Le Québécois, qui aura 39 ans dans deux semaines, a un peu plus de cinq mois pour oublier la série de malchances qui a marqué la saison 2012.
«Je vous mentirais si j’affirmais que je suis satisfait de mes résultats, affirme Tagliani, qui a terminé au 17e rang du classement général.
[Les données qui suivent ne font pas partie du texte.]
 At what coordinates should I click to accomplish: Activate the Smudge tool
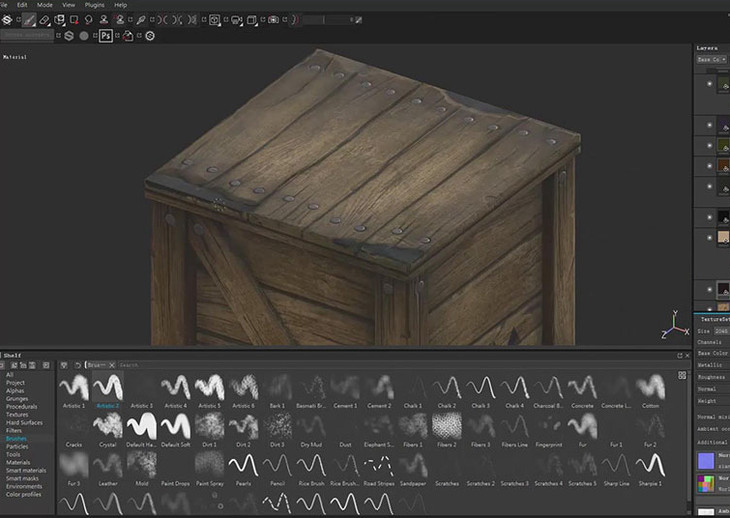88,20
Mais il convient
de rappeler certains faits à ceux qui prétendent que j’ai connu une saison misérable.»
Faux départ
Le mot désastreux pourrait en effet décrire le début de son aventure à temps plein avec l’écurie Bryan Herta Autosport.
Une entrée en scène ternie par l’association avec le motoriste Lotus.
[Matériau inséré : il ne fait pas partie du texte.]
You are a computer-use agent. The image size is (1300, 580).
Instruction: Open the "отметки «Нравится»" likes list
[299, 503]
«Ce n’est pas compliqué, poursuit Tagliani, on a perdu notre temps à se battre en queue de peloton sans jamais progresser.»
Après avoir été limitée à un rôle de figuration pendant les trois premières épreuves du calendrier, l’écurie Bryan Herta Autosport a décidé de faire l’impasse sur l’étape suivante disputée au Brésil.
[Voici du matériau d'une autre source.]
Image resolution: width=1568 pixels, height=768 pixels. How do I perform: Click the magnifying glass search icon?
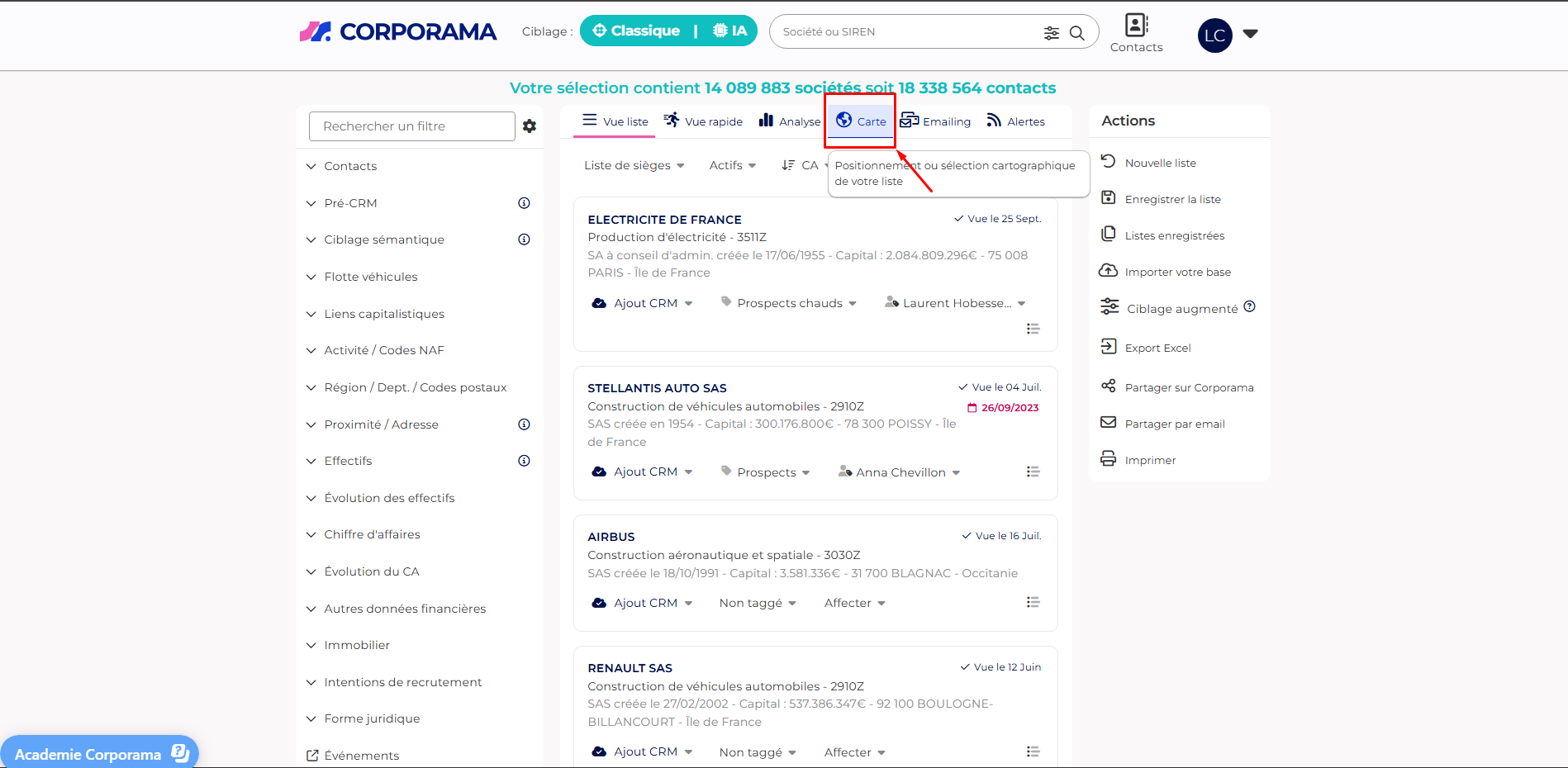coord(1077,33)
Ce forfait aura été bénéfique puisqu’elle a permis à Herta de rompre les liens avec Lotus et de signer une entente avec le motoriste Honda avant la présentation des 500 Milles d’Indianapolis, la course la plus importante de la saison.
«J’ai senti une nette amélioration dès mes premiers tours de roue à Indianapolis», reconnaît Tagliani.
Le pilote québécois n’a pas réussi à répéter son exploit de 2011 (où il avait obtenu la pole sur le célèbre circuit ovale), mais sa 12e place à l’arrivée, son meilleur résultat de la saison jusque-là, a fouetté l’équipe.
«J’ai su à ce moment que nous étions sur le droit chemin», dit Tagliani.
Par la suite, il a gagné en confiance, réussissant une fabuleuse pole au Texas et se taillant une place parmi les six plus rapides en qualifications (Fast six) lors de six des dix courses qui ont suivi l’Indy 500.
Mais, une série d’ennuis mécaniques, principalement, ont ruiné ses efforts en course.
«C’est dommage, car plus la saison avançait, plus on était dans le coup.»
Tagliani aurait pu finir la saison en beauté. À Fontana, la victoire était à sa portée, mais un casse-moteur, alors qu’il dominait le peloton, a mis fin à ses espoirs.
«Ce fut la plus grande déception de la saison. Quand je suis sorti de la voiture, j’étais complètement dévasté, me disant pourquoi ça n’arrive qu’à nous…»
Formalité
Tagliani n’a pas officialisé son entente avec Herta pour 2013, mais ce ne serait qu’une formalité. Au Grand Prix de Baltimore, son patron, Bryan Herta, en entrevue au Journal de Montréal, n’a pas caché que le Québécois était son homme.
«Il a prouvé, malgré nos moyens limités, qu’il est capable de malmener les meilleurs et je crois que l’an prochain, il sera encore plus compétitif.»
Des éloges sont aussi venus de son ingénieur, Todd Malloy, qui souhaite poursuivre la route avec Tagliani.
«Tag a fait des miracles cette année au volant d’une monoplace aux possibilités modestes. Ça fait longtemps qu’il est incapable d’exprimer tout son talent. Nous sommes convaincus qu’il peut réussir et je peux contribuer à ses succès.»
D’ici la première manche de la saison, prévue le 24 mars à St. Petersburg, en Floride, Tagliani prendra un peu de repos tout en multipliant les démarches pour trouver de nouveaux appuis financiers.
«L’attente sera longue», d’affirmer Tagliani, qui s’est envolé hier vers Las Vegas pour participer à une activité promotionnelle.
«Je n’ai jamais été aussi impatient de commencer la saison.»